Mas a cidade tem as suas próprias surpresas.
Mal o “mestre das curvas”, como às vezes chamamos os motoristas mais ousados, fez uma manobra brusca para ganhar espaço na estrada, veio a travagem repentina. O motorista desceu do carro e, poucos segundos depois, algo começou a sair do motor: fumo. Primeiro leve, depois mais intenso. E então alguém gritou: fogo!
O pânico instalou-se dentro do “acaba de me matar”. Cada passageiro revelou, naquele instante, o seu próprio instinto de sobrevivência. Alguns saltaram pela porta, outros pelas janelas, houve quem deixasse pastas, sacolas e até chinelos. Era o desespero natural de quem pensa que, naquele momento, a vida pode acabar.
Mas o que mais marcou não foi o fogo.
Foi o comportamento das pessoas.
Enquanto o motorista, aflito, gritava por ajuda:
“Socorro! Ajudem-me!” e certamente com mil pensamentos a atravessar-lhe a mente, como explicar ao patrão ou como sustentar a família se perdesse o carro, muitos dos que estavam ali fizeram algo curioso: pegaram no telemóvel.
Não para ajudar.
Mas para filmar.
Não para apagar o fogo.
Mas para registrar o fogo.
Entre tantas pessoas, apenas quatro se moveram para tentar ajudar. Quatro. O resto transformou a tragédia num espectáculo silencioso, pronto para ser publicado nas redes sociais com uma legenda qualquer.

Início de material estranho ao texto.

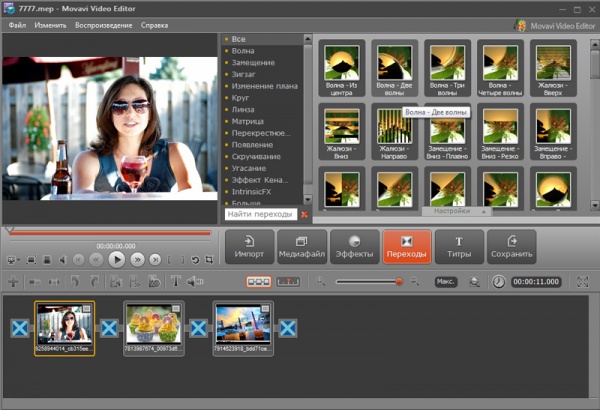Open the Медиафайл panel
The height and width of the screenshot is (410, 600).
(x=301, y=246)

Vivemos numa sociedade estranha. Uma sociedade que escreve sobre amor ao próximo, publica frases bonitas, partilha mensagens de solidariedade, mas que, na hora da prática, permanece parada, imóvel, quase indiferente.
Queremos mostrar tudo, mas não queremos fazer nada.
O carro acabou por incendiar-se.
O camarada ficará alguns dias sem trabalhar.
E talvez alguns tenham ganhado muitas visualizações nas redes sociais.
Infelizmente.
Mas, no meio das cinzas daquele motor queimado, ficou uma pergunta que arde mais do que o próprio fogo: quando foi que perdemos o amor pelo próximo? Porque, às vezes, o verdadeiro incêndio não está no carro, está no coração frio de uma sociedade que aprendeu a observar mais do que a ajudar.